-- EXERCISE TEXT follows --

Fans of Cheap Drugs and Printer Ink Just Won Big in the Supreme Court
On Tuesday, a scary case reached a surprisingly positive outcome in the Supreme Court of the United States. Impression Products, Inc. v. Lexmark International, Inc. was seven-year-long standoff between a small business and an international corporation that stood to upend the world of consumer rights, especially for tech and pharmaceutical companies. Guess what: the little guy won.
At its core, Impression v. Lexmark was a tricky patent case. Impression Products, a 25-employee outlet, built its business by buying used printer cartridges, refilling them, and reselling them to consumers. This introduced some welcome competition into the otherwise twisted and monopolistic world of consumer printers and, as a result, made it possible for consumers to save some coin. Obviously, the massive printer empire that is Lexmark did not like this and started suing small companies like Impression a few years ago, based on an idiosyncratic piece of patent law. Impression, the only company that refused to settle, took the case all the way to the Supreme Court and emerged victorious.
In a quasi-unanimous decision, the Supreme Court ruled that Lexmark exhausted its patent rights as soon as it sold printer cartridges both domestically and abroad. (Justice Ruth Bader Ginsberg dissented on the international issue, and Justice Neil Gorsuch was not involved in the case.) The implications of this ruling aren’t just positive for small printer cartridge-refilling companies either. Had Lexmark won, the decision would’ve changed the way aftermarket sales work in all kinds of industries, namely the pharmaceutical industry.
But let’s back up a second. Lexmark’s lawyers argued that it retained patent rights on its used printer cartridges because it sold them to customers under a so-called “shrink-wrap license.” That meant that customers could pay 20-percent less for the printer cartridges if they agreed never to resell or reuse them after they’d opened the package. In the past, courts have been okay with this as long as the manufacturer “clearly communicated” these rules. However, until this year, the issue never bubbled up to the Supreme Court. That’s the domestic part of the case.
The international sales detail came into play because Impression would buy empty Lexmark printer cartridges abroad and then resell them in the United States. Lexmark called this a violation of its patent as well. This is also the thing that Justice Ginsberg got held up on. In her partial dissension, she argued that companies should be able to retain patent rights on goods sold abroad.

-- EXERCISE TEXT concluded --

* **TASK 1**:
According to the Lexmark article, how many employees does Impression Products have?
* **TASK 2**:
Carry on writing the Lexmark article from its last sentence.
The rows below are not needed.

-- ENTRIES PROVIDED follows --

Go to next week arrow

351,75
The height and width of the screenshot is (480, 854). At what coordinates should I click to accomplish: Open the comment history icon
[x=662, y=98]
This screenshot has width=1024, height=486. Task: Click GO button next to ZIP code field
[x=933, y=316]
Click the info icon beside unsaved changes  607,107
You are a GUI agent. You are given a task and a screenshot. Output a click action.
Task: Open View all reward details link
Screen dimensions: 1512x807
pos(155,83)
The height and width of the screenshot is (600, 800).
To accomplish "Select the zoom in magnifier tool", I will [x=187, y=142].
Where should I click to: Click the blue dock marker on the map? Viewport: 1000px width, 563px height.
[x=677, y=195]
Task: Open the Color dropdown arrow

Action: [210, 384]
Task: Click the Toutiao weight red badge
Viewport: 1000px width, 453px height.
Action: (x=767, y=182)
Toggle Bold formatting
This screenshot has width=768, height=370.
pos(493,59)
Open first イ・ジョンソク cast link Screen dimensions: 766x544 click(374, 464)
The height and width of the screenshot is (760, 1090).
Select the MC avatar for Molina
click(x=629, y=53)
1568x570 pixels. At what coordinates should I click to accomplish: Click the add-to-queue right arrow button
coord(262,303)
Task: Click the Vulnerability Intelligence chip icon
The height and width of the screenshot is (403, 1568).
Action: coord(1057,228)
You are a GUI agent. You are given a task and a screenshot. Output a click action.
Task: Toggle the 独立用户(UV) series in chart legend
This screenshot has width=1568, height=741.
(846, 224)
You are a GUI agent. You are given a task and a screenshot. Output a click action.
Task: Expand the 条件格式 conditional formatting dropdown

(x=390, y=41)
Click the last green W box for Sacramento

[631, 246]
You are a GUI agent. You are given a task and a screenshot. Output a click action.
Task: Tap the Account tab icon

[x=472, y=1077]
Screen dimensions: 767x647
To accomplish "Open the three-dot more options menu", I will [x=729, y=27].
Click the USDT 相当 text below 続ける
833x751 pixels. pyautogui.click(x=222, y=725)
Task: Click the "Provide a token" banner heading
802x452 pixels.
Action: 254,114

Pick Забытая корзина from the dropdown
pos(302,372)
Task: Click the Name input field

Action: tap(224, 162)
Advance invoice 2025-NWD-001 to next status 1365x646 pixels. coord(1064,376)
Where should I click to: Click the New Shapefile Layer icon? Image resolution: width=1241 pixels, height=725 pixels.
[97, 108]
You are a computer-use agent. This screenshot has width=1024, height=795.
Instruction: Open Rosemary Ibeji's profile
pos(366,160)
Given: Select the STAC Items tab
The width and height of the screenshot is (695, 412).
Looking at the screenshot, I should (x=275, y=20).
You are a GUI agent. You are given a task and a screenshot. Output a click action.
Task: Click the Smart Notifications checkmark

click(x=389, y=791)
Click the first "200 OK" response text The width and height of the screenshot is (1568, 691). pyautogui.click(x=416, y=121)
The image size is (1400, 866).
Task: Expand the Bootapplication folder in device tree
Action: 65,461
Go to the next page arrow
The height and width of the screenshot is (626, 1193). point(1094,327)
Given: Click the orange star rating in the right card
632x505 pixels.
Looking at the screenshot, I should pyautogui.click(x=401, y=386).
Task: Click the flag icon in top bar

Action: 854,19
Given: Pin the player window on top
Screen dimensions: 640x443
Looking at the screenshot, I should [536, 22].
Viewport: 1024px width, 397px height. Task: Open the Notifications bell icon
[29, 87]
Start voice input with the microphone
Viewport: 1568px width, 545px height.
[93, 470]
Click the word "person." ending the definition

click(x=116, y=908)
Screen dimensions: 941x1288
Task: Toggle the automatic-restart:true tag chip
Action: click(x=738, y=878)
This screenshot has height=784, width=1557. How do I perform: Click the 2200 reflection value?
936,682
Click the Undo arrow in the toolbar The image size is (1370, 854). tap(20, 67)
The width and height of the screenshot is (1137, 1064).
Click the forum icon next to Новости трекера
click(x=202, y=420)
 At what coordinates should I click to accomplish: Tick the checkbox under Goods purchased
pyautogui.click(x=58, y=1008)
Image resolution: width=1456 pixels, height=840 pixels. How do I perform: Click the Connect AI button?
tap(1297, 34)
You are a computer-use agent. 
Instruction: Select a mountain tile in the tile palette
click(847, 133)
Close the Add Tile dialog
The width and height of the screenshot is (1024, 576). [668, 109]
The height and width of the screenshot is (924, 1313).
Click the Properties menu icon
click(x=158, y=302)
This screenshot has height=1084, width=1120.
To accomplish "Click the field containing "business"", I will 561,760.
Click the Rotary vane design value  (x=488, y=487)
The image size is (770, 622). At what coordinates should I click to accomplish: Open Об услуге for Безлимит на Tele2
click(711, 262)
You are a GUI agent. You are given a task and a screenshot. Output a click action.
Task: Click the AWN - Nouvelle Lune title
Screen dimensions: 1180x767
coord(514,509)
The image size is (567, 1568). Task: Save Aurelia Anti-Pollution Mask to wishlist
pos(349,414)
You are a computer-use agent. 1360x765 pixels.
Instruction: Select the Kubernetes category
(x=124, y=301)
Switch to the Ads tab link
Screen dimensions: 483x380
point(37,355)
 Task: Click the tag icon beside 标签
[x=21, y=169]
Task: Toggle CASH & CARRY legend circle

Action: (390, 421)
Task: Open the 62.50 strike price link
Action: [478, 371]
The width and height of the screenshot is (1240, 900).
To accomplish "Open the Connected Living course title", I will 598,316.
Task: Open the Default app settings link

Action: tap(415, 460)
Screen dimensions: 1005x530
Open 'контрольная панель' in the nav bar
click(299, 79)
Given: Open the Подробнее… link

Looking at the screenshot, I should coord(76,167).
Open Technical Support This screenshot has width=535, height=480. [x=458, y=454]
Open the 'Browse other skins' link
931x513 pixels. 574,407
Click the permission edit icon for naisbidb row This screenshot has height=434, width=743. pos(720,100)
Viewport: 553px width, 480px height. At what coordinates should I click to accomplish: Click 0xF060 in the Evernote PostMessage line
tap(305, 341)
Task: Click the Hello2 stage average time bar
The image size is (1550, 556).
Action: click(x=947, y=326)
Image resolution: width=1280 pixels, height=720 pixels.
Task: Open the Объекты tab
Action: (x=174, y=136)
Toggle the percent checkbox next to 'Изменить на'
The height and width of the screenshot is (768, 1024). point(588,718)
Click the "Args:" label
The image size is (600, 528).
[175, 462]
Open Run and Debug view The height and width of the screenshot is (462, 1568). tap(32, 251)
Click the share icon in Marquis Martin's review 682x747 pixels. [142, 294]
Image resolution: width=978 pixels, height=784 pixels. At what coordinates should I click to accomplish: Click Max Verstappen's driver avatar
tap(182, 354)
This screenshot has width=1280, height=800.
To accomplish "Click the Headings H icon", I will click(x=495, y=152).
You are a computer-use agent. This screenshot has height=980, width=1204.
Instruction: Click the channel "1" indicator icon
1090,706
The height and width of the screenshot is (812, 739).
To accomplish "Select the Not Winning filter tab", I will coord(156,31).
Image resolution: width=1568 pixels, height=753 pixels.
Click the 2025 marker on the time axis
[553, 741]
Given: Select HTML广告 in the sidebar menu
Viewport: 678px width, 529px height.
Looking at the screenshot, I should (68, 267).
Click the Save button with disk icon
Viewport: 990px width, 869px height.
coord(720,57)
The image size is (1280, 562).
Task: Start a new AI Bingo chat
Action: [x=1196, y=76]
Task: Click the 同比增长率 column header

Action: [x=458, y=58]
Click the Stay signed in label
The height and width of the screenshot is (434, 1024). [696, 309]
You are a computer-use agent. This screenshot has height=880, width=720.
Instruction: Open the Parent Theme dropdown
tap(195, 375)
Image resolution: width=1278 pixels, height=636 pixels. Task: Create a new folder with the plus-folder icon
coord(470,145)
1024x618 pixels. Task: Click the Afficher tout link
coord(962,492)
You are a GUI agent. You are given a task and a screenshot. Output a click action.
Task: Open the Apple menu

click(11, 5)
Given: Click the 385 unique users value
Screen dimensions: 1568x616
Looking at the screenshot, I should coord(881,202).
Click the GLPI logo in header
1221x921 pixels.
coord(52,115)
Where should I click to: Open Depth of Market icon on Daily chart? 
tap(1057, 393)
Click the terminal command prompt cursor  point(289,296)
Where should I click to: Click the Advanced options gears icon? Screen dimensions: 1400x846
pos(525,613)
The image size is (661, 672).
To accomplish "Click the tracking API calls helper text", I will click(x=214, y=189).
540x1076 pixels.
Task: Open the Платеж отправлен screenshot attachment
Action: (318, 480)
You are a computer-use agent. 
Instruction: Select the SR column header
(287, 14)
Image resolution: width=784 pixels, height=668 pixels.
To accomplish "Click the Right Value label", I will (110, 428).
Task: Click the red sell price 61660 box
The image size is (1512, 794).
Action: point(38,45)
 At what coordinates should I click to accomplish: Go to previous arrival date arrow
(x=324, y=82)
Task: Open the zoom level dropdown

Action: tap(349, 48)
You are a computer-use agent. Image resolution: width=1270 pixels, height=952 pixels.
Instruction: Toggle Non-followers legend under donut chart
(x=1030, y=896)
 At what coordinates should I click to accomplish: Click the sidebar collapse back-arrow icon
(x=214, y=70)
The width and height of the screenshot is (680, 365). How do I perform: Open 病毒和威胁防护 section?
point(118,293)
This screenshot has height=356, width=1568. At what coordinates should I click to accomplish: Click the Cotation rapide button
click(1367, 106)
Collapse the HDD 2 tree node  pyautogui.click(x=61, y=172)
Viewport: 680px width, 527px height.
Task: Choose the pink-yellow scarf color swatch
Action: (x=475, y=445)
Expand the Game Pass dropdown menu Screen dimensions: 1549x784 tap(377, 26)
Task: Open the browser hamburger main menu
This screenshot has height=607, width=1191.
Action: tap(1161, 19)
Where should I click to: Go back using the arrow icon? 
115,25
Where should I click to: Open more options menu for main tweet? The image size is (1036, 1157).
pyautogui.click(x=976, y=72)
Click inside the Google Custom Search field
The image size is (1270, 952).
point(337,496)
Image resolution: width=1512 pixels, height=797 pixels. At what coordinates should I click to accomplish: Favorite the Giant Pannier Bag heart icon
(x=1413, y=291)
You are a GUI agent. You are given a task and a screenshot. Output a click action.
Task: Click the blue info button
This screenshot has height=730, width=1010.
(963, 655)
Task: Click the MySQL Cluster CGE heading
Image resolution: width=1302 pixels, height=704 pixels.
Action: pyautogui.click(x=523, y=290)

-- ENTRIES PROVIDED concluded --

* **EXERCISE ANSWER 1**:
Impression Products has 25 employees.

* **EXERCISE ANSWER 2**:
You might be thinking, “Well, who cares about printer cartridges any more?” But this case reaches well beyond Lexmark’s inkjet revenues. It’s a huge deal for tech manufacturers and pharmaceutical companies, each of whom took different sides in the case. International tech companies are surely thrilled by the Supreme Court’s decision, since they would be faced with bureaucratic hell if the justices had ruled that US patents were valid for goods sold abroad. There are so many different components in any given gadget, from so many different companies, the tech manufacturers would have to secure countless licenses to obey the law.
Big pharmaceutical companies, on the other hand, must be pissed right now. Giants like Pfizer and Eli Lilly and Co. PhRMA wanted the court to protect US patents abroad because that would help them prevent Americans from buying their drugs for much cheaper prices in countries like Canada and Mexico and then bringing them back to the States. When a single Viagra pill costs over $60 in the US, you can only imagine how much money was at stake here.
All things considered, consumers and advocates for their rights won today. This case has been called the Citizens United of products, but this time the Supreme Court actually came down on the side of the people instead of the corporations. That means you can keep buying cheaper printer cartridges, cheaper smartphones, cheaper drugs-the price of pretty much anything that’s protected by a shady patent isn’t going to skyrocket any time soon. That’s great news for printer enthusiasts and sufferers of erectile dysfunction alike.